有一个老笑话,秀才作文,苦思不能落笔,秀才太太在旁歎曰:“你做文章和我们女人生孩子一样的难!”秀才苦着脸回答道:“哪里的话,比你们生孩子要难得多呢!你们是肚子里已经有了的,我们是肚子里沒有的!”
这笑话是挖苦“肚子里沒有”的秀才,我们卻要纠正它:单是肚子里有了还不成,须待十月满足,即“成熟”了,方不难产,而且产下来的,才是健全白胖的婴孩。


茅盾

这所谓“肚子里沒有”,是说作者沒有思想,或沒有可以表现思想的形像,自然是不能产生的,有了而尚未成熟也还是难产,产出来也不健康。

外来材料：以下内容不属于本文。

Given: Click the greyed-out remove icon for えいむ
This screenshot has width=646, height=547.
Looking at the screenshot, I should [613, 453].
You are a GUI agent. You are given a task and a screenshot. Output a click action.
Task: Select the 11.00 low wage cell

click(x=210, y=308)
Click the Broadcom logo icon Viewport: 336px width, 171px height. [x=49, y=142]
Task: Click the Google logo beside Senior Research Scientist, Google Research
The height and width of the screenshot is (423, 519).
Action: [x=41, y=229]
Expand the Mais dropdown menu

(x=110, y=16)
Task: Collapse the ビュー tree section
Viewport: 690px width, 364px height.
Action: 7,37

至於抱了人家的孩子来当作自己的,以人家的思想作为自己的思想,或为了宣传思想而去硬找形像,去強治半死不活的形像,也同样不中用。一个作者,他应当在实际行动中收获,在自己生命的土壤中培养,不要“揠苗助长”,直到成熟了,不但瓜熟自落,而且落下来还是甜的。在这里,文学之於道德,之於政治等问题,也就同样得到了解決,因为,道德或政治都是思想问题。文学与道德,政治当然有关系,问题也只在於:要区別好的道德思想与坏的道德思想,要区別好的政治思想与坏的政治思想;而且要看,作者在其创作的过程中,是在宣传说教呢,还是作有生命的形像表现?